Мины смыло, где они начнут всплывать — неизвестно. Когда вода сошла, люди находили их у себя в подвалах. Унесло мину водой, она приплыла и упала человеку в подвал.

— Когда-то это все закончится, беженцы начнут возвращаться домой. Как жить на такой территории, где в любой момент в любом месте может взорваться мина? Какие для этого существуют правила?

— От случайного подрыва ничего застраховать не может. Тут ничего не сделаешь.

— А как-то минимизировать опасность?

— Главное правило: не твое — не трогай. Видишь подозрительный предмет — не трогай. Проблема особенно в детях. Большой процент тех, кто подрывается на минах после войн, — это дети.

— В одном видео вы рассказываете о минах, замаскированных под игрушки, пауэрбанки, зажигалки…

— Да-да, именно так. А американцы во Вьетнаме использовали кассетные боеприпасы под названием «ананас», потому что они были покрашены в ярко-оранжевый цвет.

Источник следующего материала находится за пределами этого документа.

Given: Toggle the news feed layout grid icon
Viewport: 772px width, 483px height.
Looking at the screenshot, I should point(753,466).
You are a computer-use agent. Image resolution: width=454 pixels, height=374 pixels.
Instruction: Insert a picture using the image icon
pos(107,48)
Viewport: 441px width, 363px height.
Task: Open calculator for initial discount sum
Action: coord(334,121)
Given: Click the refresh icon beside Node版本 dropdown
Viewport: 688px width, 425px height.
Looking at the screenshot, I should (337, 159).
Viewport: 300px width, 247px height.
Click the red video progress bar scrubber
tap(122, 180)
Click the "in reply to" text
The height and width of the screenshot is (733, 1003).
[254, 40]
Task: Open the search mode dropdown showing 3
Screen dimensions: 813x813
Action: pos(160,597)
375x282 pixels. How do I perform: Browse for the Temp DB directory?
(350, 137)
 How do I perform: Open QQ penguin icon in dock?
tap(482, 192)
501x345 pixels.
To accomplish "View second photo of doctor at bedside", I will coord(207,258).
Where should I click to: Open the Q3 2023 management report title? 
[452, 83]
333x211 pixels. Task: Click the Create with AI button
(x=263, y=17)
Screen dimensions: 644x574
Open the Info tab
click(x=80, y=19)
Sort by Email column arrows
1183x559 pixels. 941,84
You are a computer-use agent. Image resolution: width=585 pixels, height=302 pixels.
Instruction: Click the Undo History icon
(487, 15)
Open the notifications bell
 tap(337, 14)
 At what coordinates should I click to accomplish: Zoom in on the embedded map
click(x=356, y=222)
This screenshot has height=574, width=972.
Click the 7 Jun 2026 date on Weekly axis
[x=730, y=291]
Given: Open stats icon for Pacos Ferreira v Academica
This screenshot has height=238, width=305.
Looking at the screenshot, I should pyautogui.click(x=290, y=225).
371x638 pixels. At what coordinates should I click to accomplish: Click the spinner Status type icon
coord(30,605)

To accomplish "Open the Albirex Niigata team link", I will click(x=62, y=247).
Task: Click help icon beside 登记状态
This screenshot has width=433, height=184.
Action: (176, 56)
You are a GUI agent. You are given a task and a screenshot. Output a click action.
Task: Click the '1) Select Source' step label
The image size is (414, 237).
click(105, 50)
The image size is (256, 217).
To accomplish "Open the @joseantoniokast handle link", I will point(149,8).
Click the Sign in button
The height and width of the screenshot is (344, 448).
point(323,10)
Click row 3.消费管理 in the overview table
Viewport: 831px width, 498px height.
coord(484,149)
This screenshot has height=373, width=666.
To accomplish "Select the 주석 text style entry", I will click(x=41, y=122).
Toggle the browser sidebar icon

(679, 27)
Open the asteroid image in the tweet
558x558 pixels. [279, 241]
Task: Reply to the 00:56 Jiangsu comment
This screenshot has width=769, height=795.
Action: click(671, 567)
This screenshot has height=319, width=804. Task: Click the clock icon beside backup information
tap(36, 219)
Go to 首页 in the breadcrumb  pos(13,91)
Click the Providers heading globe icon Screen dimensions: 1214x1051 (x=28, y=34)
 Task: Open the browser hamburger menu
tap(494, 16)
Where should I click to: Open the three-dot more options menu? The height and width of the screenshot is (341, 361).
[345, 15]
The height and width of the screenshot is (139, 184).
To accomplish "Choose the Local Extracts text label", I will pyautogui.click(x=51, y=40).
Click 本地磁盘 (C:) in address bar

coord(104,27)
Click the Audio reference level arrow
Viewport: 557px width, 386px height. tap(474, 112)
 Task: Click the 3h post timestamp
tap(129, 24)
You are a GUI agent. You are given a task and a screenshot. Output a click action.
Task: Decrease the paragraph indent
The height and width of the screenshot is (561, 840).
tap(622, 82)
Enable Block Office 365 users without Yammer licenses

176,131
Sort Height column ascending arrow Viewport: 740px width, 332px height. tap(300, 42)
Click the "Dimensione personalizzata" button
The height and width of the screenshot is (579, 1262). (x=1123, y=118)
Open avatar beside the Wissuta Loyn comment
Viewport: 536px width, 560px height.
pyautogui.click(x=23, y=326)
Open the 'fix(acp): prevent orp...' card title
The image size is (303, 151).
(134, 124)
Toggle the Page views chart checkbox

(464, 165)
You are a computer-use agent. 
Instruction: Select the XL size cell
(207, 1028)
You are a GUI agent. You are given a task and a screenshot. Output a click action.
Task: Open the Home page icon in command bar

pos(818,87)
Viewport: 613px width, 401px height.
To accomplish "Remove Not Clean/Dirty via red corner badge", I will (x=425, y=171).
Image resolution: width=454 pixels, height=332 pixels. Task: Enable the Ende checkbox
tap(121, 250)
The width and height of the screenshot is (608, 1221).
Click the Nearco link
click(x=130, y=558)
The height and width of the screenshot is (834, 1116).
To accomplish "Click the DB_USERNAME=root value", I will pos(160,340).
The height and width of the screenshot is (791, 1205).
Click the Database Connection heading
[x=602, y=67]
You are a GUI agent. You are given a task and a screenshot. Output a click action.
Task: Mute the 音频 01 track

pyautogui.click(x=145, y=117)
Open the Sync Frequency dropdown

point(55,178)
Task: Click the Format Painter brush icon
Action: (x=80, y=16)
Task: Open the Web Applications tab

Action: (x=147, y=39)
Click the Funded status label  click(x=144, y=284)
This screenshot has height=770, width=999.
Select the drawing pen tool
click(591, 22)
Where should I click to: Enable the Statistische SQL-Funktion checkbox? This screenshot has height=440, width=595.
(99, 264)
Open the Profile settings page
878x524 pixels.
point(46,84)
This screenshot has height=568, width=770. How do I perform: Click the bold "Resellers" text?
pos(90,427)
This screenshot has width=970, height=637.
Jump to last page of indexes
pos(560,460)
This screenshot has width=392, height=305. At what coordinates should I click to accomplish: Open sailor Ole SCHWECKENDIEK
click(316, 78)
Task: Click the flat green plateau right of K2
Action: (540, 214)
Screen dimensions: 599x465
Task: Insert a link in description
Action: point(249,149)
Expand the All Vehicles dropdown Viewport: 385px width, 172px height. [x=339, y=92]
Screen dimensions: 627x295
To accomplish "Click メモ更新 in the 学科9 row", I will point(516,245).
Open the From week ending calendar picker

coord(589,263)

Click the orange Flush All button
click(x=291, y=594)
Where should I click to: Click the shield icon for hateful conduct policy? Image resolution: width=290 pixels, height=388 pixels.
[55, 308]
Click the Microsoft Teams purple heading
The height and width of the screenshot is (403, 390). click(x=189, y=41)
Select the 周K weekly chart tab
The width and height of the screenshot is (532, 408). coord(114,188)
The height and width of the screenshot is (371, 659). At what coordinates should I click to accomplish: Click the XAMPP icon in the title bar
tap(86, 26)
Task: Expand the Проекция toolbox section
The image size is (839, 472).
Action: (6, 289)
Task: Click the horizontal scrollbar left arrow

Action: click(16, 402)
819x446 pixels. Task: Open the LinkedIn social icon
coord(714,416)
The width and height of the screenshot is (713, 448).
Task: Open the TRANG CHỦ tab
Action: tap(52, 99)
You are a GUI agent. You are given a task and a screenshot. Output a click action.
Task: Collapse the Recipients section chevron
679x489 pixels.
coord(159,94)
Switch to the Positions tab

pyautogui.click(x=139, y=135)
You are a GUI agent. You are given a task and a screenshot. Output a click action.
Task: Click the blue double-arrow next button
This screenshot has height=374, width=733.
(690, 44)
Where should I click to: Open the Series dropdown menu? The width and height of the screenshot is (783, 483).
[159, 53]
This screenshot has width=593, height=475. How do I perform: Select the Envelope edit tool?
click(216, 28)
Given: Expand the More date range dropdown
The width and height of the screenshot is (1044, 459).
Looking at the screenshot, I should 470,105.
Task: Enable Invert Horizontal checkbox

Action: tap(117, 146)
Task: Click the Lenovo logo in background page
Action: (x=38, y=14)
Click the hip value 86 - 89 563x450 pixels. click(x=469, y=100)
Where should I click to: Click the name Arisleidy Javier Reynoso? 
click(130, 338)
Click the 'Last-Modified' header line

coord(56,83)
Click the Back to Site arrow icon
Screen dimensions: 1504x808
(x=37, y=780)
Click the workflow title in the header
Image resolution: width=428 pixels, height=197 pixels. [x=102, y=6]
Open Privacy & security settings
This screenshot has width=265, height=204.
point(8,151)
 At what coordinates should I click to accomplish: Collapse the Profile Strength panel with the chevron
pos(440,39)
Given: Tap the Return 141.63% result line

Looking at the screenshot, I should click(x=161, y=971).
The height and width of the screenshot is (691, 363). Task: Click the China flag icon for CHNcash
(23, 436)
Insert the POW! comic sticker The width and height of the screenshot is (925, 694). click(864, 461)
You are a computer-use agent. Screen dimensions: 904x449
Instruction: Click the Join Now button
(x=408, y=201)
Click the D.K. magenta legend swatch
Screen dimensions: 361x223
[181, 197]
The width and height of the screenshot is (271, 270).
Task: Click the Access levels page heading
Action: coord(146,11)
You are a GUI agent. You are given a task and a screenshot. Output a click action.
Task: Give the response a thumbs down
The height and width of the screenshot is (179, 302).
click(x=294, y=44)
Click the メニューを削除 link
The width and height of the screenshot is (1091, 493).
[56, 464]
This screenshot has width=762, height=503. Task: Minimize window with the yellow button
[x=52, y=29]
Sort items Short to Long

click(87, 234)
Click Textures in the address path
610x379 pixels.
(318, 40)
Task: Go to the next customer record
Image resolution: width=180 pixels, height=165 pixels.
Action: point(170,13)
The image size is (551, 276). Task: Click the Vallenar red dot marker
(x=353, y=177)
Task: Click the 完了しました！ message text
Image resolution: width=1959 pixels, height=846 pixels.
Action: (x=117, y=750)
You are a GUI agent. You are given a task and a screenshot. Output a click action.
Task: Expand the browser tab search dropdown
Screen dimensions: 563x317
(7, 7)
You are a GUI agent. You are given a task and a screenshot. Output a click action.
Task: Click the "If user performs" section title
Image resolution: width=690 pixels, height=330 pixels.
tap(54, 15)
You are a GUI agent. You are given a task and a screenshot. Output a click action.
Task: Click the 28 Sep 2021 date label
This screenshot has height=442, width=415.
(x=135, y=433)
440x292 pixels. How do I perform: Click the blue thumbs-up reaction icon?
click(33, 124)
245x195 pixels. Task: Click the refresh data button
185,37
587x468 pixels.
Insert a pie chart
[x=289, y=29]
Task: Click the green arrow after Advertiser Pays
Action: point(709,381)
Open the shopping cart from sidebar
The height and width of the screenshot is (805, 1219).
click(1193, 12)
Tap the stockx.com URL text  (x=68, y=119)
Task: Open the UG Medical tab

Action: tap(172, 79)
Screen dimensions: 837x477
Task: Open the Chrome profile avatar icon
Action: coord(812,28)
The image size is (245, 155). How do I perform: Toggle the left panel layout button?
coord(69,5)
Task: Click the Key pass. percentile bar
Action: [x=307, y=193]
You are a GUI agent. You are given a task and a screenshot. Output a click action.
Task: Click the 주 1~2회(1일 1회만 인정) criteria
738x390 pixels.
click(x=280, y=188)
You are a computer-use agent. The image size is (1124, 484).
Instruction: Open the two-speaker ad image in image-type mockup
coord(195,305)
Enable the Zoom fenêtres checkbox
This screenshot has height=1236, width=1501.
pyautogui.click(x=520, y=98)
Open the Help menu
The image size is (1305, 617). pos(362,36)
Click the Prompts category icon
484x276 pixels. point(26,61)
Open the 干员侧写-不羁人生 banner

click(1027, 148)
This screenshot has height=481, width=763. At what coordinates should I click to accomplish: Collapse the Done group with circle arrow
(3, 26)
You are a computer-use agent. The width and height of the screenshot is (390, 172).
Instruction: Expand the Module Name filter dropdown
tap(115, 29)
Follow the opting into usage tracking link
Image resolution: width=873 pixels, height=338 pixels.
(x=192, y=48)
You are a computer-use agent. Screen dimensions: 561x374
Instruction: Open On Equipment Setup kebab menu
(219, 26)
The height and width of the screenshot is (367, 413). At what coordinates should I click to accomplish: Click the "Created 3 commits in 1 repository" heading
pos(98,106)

Это, кстати, делалось с благими намерениями: чтобы сразу было видно неразорвавшийся боеприпас, чтобы люди к нему не подходили. Но оказалось, что такие цвет и форма привлекали детей. Дети хватали этот «ананас» и подрывались. Это огромная проблема для любой заминированной территории, куда вернулись люди: мины могут подстерегать где угодно. У кого-то на задворках рястяжка может провисеть пять лет, а потом кто-то на ней подорвется.

Или где-то на поле будет валяться неразорвавшийся фугасный снаряд 152 миллиметра. Это чудовищной силы боеприпас. По нему могут два уборочных сезона ездить комбайны и не цеплять, а на третий год комбайн разнесет в клочья.

Это сущий кошмар. И главное, повторю, — мины и неразорвавшиеся боеприпасы могут десятилетиями находиться в земле или под обломками зданий. 

Скажем, после [спецоперации] начнут восстанавливать Бахмут. Если, конечно, его вообще будут восстанавливать. Там все буквально усыпано неразорвавшимися боеприпасами. Авиабомба — она хотя бы здоровенная, ее видно издалека. А если это, допустим, 120-миллиметровый танковый снаряд, то он не такой уж большой. Лежит где-нибудь, заваленный досками, и все степени защиты на нем уже отсутствуют. Артиллерийский снаряд ведь до того, как им выстрелили, имеет много степеней защиты, его можно даже уронить на землю и ничего не будет. Но когда он вылетает из ствола орудия, все эти степени защиты пропадают. Поэтому неразорвавшийся снаряд опасен, и с этим ничего не сделаешь.